LISTING

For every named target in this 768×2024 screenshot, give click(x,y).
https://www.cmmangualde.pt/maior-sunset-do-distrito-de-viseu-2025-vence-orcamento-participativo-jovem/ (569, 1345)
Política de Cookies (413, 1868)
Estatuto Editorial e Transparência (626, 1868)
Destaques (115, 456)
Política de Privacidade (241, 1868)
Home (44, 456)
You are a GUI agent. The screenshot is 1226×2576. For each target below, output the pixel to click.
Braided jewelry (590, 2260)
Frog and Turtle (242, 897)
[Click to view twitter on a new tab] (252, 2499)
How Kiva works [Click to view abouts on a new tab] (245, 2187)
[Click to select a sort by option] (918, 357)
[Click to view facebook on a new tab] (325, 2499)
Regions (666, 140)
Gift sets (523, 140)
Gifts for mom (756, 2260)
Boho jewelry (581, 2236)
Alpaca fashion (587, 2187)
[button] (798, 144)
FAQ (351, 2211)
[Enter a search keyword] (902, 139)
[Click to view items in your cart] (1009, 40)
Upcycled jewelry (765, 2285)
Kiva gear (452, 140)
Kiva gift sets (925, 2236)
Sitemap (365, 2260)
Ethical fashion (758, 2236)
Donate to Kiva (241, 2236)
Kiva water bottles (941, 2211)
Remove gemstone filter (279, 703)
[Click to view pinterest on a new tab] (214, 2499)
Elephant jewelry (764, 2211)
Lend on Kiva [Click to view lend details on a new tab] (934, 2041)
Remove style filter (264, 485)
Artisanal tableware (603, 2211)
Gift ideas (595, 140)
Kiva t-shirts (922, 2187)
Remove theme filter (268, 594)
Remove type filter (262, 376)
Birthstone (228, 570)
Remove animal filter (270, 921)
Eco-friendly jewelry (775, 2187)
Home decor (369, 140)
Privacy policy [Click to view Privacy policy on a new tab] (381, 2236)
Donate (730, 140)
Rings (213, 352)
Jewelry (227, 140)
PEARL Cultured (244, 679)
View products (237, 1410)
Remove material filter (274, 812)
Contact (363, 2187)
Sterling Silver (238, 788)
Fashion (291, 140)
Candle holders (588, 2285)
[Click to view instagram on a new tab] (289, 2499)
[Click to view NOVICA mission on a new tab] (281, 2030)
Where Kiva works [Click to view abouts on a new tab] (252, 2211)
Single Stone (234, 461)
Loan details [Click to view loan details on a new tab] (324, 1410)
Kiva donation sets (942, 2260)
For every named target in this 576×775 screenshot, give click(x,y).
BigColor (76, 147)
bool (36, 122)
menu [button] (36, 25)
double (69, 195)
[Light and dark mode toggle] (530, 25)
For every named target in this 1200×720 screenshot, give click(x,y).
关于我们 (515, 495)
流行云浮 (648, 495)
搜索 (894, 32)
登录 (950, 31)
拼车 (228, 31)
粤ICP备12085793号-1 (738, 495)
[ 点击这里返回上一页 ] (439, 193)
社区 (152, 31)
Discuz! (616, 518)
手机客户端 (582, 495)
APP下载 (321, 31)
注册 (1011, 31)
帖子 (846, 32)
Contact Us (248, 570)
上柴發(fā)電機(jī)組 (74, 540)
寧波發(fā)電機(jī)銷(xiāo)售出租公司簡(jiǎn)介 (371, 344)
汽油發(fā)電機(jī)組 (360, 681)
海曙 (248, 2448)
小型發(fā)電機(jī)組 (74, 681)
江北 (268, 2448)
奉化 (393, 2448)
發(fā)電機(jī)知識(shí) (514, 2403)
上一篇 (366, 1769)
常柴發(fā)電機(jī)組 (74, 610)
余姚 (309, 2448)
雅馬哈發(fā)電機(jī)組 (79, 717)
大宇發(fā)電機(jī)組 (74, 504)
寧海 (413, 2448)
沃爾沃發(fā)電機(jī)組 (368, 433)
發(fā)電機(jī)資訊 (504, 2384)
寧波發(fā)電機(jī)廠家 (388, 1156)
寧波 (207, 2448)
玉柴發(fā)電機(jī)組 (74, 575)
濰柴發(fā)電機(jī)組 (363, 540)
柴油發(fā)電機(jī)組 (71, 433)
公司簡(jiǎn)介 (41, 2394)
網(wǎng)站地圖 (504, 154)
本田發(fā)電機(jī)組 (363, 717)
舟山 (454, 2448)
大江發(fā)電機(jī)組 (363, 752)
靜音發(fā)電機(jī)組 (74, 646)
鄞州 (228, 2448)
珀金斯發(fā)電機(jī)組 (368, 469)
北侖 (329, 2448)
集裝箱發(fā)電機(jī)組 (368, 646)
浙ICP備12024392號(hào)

EXERCISE TASK
Reproduce all the rows above, substituting "capture" for every occurrence of "screenshot" and leaving everything else unchanged.

RESULT OF THE EXERCISE
For every named target in this 768×2024 capture, give click(x,y).
https://www.cmmangualde.pt/maior-sunset-do-distrito-de-viseu-2025-vence-orcamento-participativo-jovem/ (569, 1345)
Política de Cookies (413, 1868)
Estatuto Editorial e Transparência (626, 1868)
Destaques (115, 456)
Política de Privacidade (241, 1868)
Home (44, 456)
You are a GUI agent. The capture is 1226×2576. For each target below, output the pixel to click.
Braided jewelry (590, 2260)
Frog and Turtle (242, 897)
[Click to view twitter on a new tab] (252, 2499)
How Kiva works [Click to view abouts on a new tab] (245, 2187)
[Click to select a sort by option] (918, 357)
[Click to view facebook on a new tab] (325, 2499)
Regions (666, 140)
Gift sets (523, 140)
Gifts for mom (756, 2260)
Boho jewelry (581, 2236)
Alpaca fashion (587, 2187)
[button] (798, 144)
FAQ (351, 2211)
[Enter a search keyword] (902, 139)
[Click to view items in your cart] (1009, 40)
Upcycled jewelry (765, 2285)
Kiva gear (452, 140)
Kiva gift sets (925, 2236)
Sitemap (365, 2260)
Ethical fashion (758, 2236)
Donate to Kiva (241, 2236)
Kiva water bottles (941, 2211)
Remove gemstone filter (279, 703)
[Click to view pinterest on a new tab] (214, 2499)
Elephant jewelry (764, 2211)
Lend on Kiva [Click to view lend details on a new tab] (934, 2041)
Remove style filter (264, 485)
Artisanal tableware (603, 2211)
Gift ideas (595, 140)
Kiva t-shirts (922, 2187)
Remove theme filter (268, 594)
Remove type filter (262, 376)
Birthstone (228, 570)
Remove animal filter (270, 921)
Eco-friendly jewelry (775, 2187)
Home decor (369, 140)
Privacy policy [Click to view Privacy policy on a new tab] (381, 2236)
Donate (730, 140)
Rings (213, 352)
Jewelry (227, 140)
PEARL Cultured (244, 679)
View products (237, 1410)
Remove material filter (274, 812)
Contact (363, 2187)
Sterling Silver (238, 788)
Fashion (291, 140)
Candle holders (588, 2285)
[Click to view instagram on a new tab] (289, 2499)
[Click to view NOVICA mission on a new tab] (281, 2030)
Where Kiva works [Click to view abouts on a new tab] (252, 2211)
Single Stone (234, 461)
Loan details [Click to view loan details on a new tab] (324, 1410)
Kiva donation sets (942, 2260)
For every named target in this 576×775 capture, give click(x,y).
BigColor (76, 147)
bool (36, 122)
menu [button] (36, 25)
double (69, 195)
[Light and dark mode toggle] (530, 25)
For every named target in this 1200×720 capture, give click(x,y).
关于我们 (515, 495)
流行云浮 (648, 495)
搜索 (894, 32)
登录 (950, 31)
拼车 (228, 31)
粤ICP备12085793号-1 (738, 495)
[ 点击这里返回上一页 ] (439, 193)
社区 (152, 31)
Discuz! (616, 518)
手机客户端 (582, 495)
APP下载 (321, 31)
注册 (1011, 31)
帖子 (846, 32)
Contact Us (248, 570)
上柴發(fā)電機(jī)組 (74, 540)
寧波發(fā)電機(jī)銷(xiāo)售出租公司簡(jiǎn)介 (371, 344)
汽油發(fā)電機(jī)組 (360, 681)
海曙 (248, 2448)
小型發(fā)電機(jī)組 (74, 681)
江北 (268, 2448)
奉化 (393, 2448)
發(fā)電機(jī)知識(shí) (514, 2403)
上一篇 (366, 1769)
常柴發(fā)電機(jī)組 (74, 610)
余姚 (309, 2448)
雅馬哈發(fā)電機(jī)組 (79, 717)
大宇發(fā)電機(jī)組 (74, 504)
寧海 (413, 2448)
沃爾沃發(fā)電機(jī)組 (368, 433)
發(fā)電機(jī)資訊 (504, 2384)
寧波發(fā)電機(jī)廠家 (388, 1156)
寧波 (207, 2448)
玉柴發(fā)電機(jī)組 (74, 575)
濰柴發(fā)電機(jī)組 (363, 540)
柴油發(fā)電機(jī)組 (71, 433)
公司簡(jiǎn)介 (41, 2394)
網(wǎng)站地圖 (504, 154)
本田發(fā)電機(jī)組 (363, 717)
舟山 (454, 2448)
大江發(fā)電機(jī)組 (363, 752)
靜音發(fā)電機(jī)組 (74, 646)
鄞州 (228, 2448)
珀金斯發(fā)電機(jī)組 (368, 469)
北侖 (329, 2448)
集裝箱發(fā)電機(jī)組 (368, 646)
浙ICP備12024392號(hào)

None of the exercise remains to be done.